Just around then, the stock market crashed and the world was heading towards the Great Depression. Rather than protecting the US as was being hoped for, the Smoot-Hawley Tariff Act did much harm to the country (especially its international trading) along with the other part of the world. Some people even contended that the Smoot-Hawley Tariff Act may have made a contribution to the rise of Adolf Hitler as it intensified the Great Depression.
During World War II, President Franklin Roosevelt issued Executive Order 9066 and authorized military officials to apprehend those hindering the war effort. And to systemize it, Public law 503 was passed kicking off the appalling periods of US history began. The unlawful confinement of more than 127,000 innocent Japanese-American citizens took place.

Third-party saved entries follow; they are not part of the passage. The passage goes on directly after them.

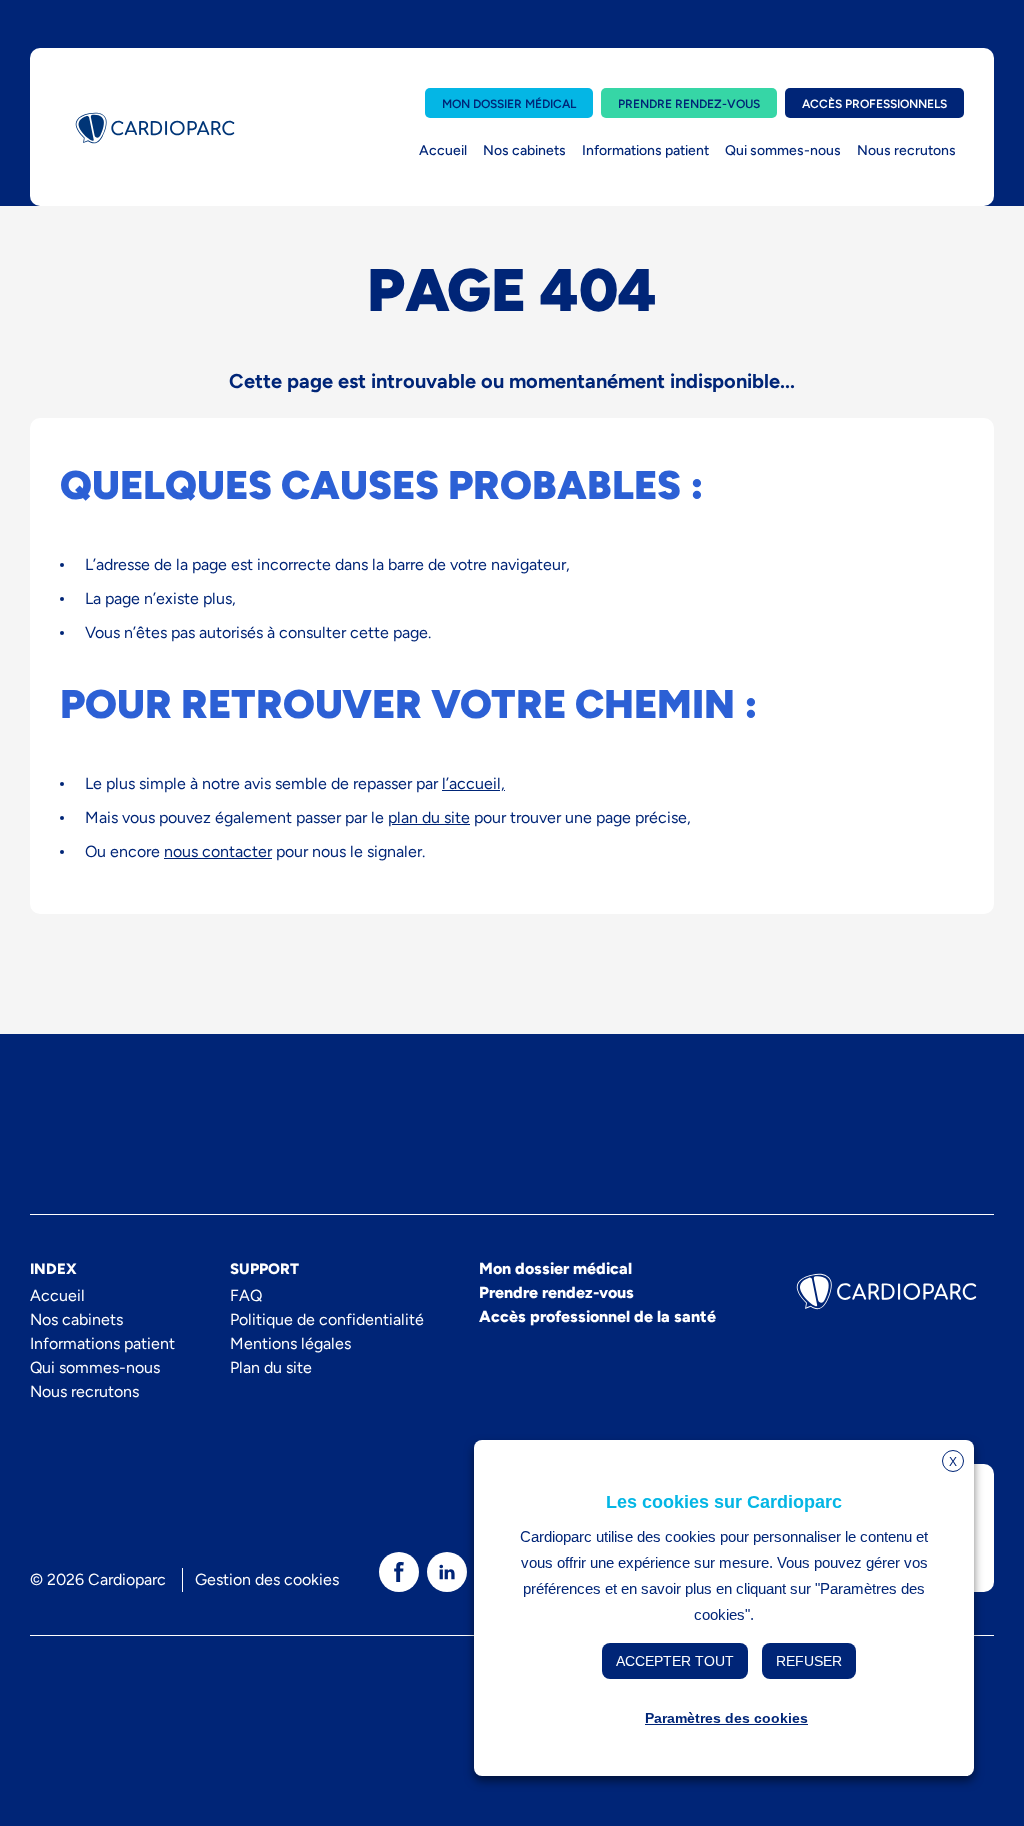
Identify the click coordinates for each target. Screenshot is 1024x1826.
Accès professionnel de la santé (597, 1316)
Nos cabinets (524, 150)
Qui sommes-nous (783, 150)
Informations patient (645, 150)
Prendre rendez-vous (689, 104)
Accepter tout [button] (675, 1661)
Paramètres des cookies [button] (726, 1718)
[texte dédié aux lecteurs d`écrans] (399, 1572)
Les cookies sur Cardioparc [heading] (724, 1502)
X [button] (953, 1462)
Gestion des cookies (267, 1579)
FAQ (246, 1295)
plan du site (429, 817)
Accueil (443, 150)
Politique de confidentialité (327, 1319)
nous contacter (218, 851)
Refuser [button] (809, 1661)
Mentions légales (290, 1343)
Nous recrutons (906, 150)
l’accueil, (473, 783)
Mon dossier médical (509, 104)
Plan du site (271, 1367)
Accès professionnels (874, 104)
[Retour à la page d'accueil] (155, 128)
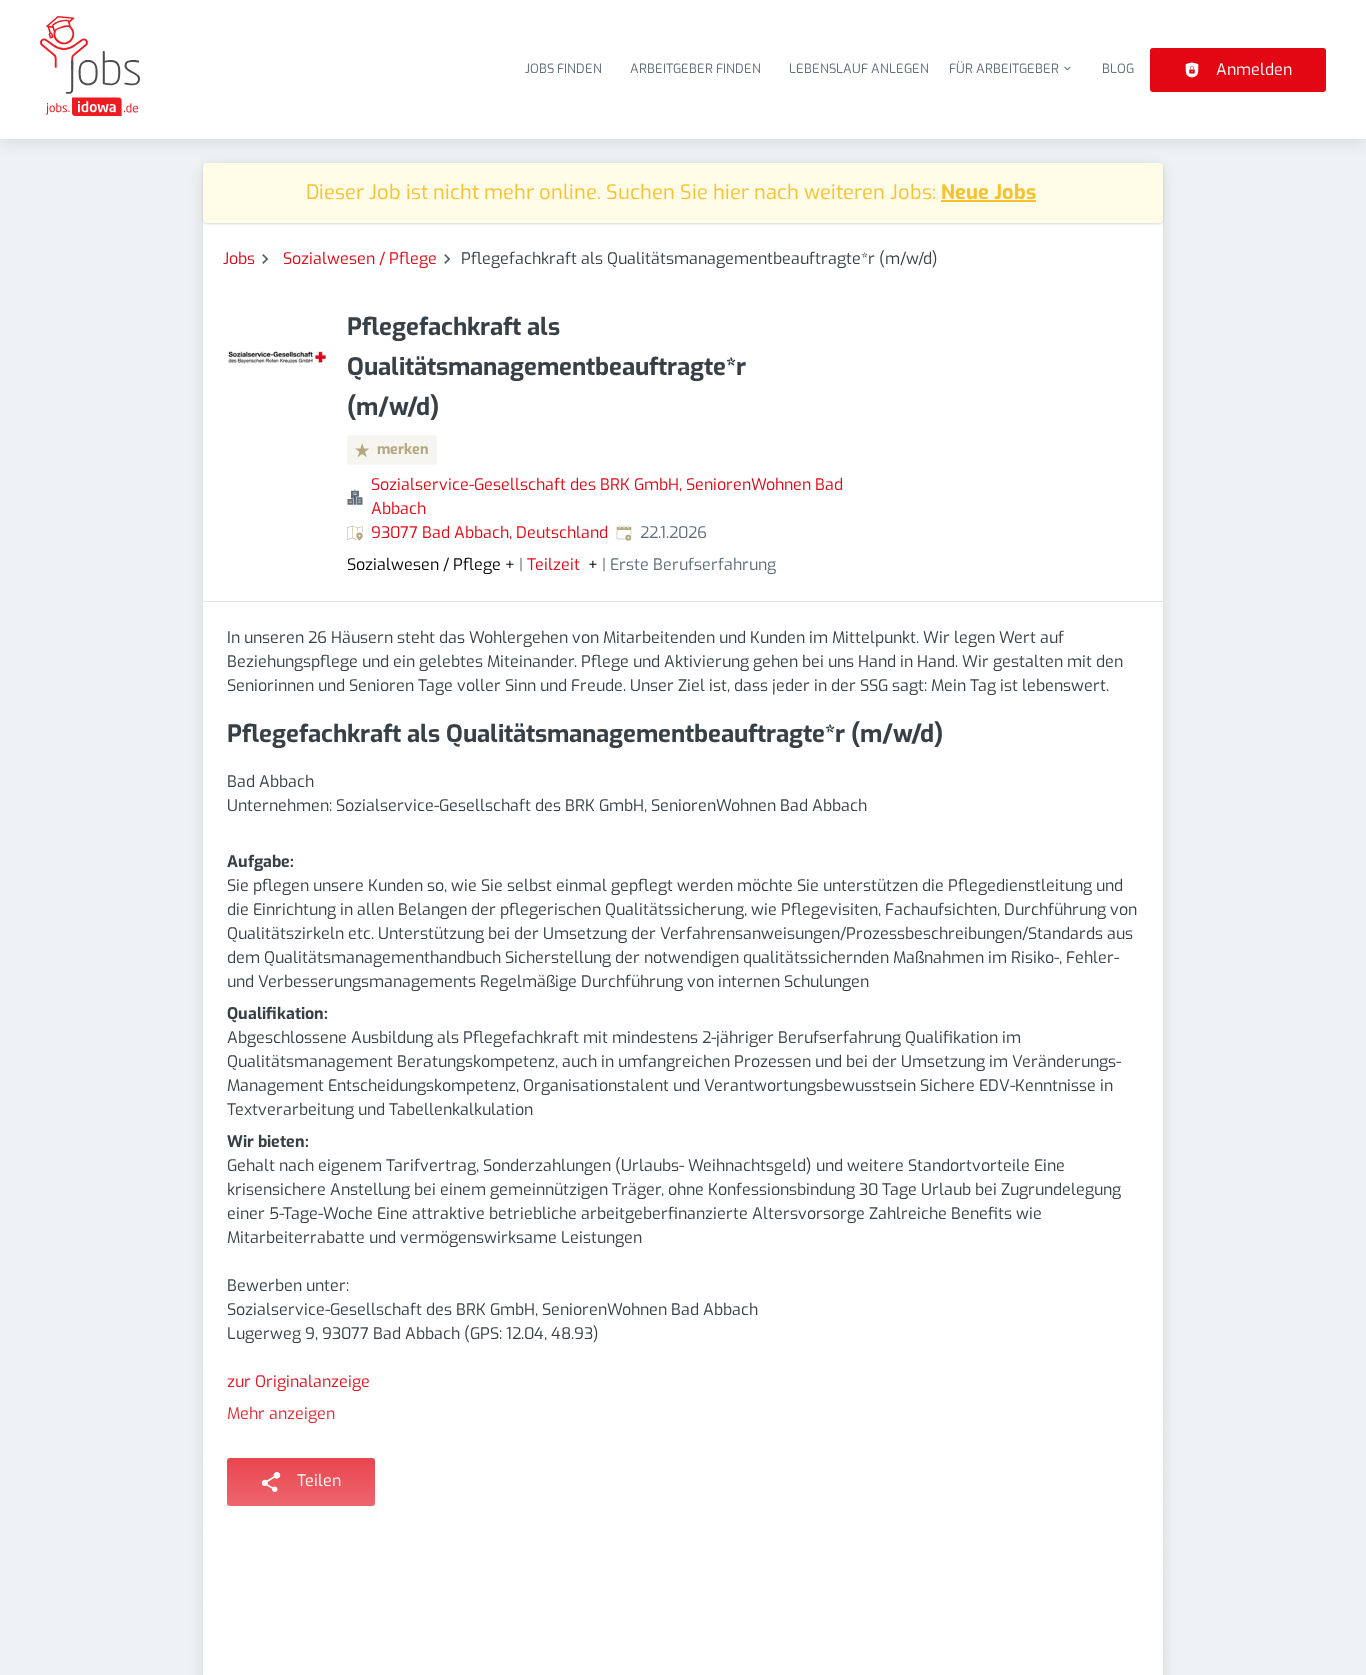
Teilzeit (553, 565)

Relying on the flawed belief that all Japanese Americans would go back to their ancestral country if the US was invaded. Also, about two-thirds of those confined were born and brought up in America. And, a lot of them had never been to Japan.
Even though Public Law 503 was later on challenged in the Supreme Court, it was sustained as the Court justified it as a wartime necessity. When the war came to an end, the former confines could not return home. It was in 1988 when Congress asked for a pardon and offered the surviving interns $20,000 each.
The Patriot Act was passed few weeks after the tragic and unfortunate 9/11 attacks. It was apparently created to aid the US government in uncovering suspected terrorists and prevent any further attacks. But it rather gave the government extensive powers enabling them to spy on virtually every American, violating people’s rights to privacy.
Also in 2015, the inspector general of the Justice Department was told by the FBI that not even a single major terrorism case had been cracked with the help of the Patriot Act.
The Gulf Of Tonkin Resolution of 1964 has been used as a precedent for many US presidents who wanted to participate in armed conflict. Before America’s entry into the Vietnam War, North Vietnamese forces had fired on 2 different US ships. Facing much flak from his Republican opponent, President Lyndon B. Johnson went on to seek Congressional consent for broad, far-reaching powers to safeguard US interests in the area.
A bill called the Gulf of Tonkin Resolution was almost unanimously passed (with an objection of just two members of the Senate) through Congress in 1964, giving the president the power to wage war without any formal declaration from the legislative branch.
In 1971, it was repealed as the then-President Richard Nixon intended to intensify a conflict in Cambodia. The later investigations into the Gulf of Tonkin incident that led to the passage of the resolution disclosed that some information that was rendered to Congress was false.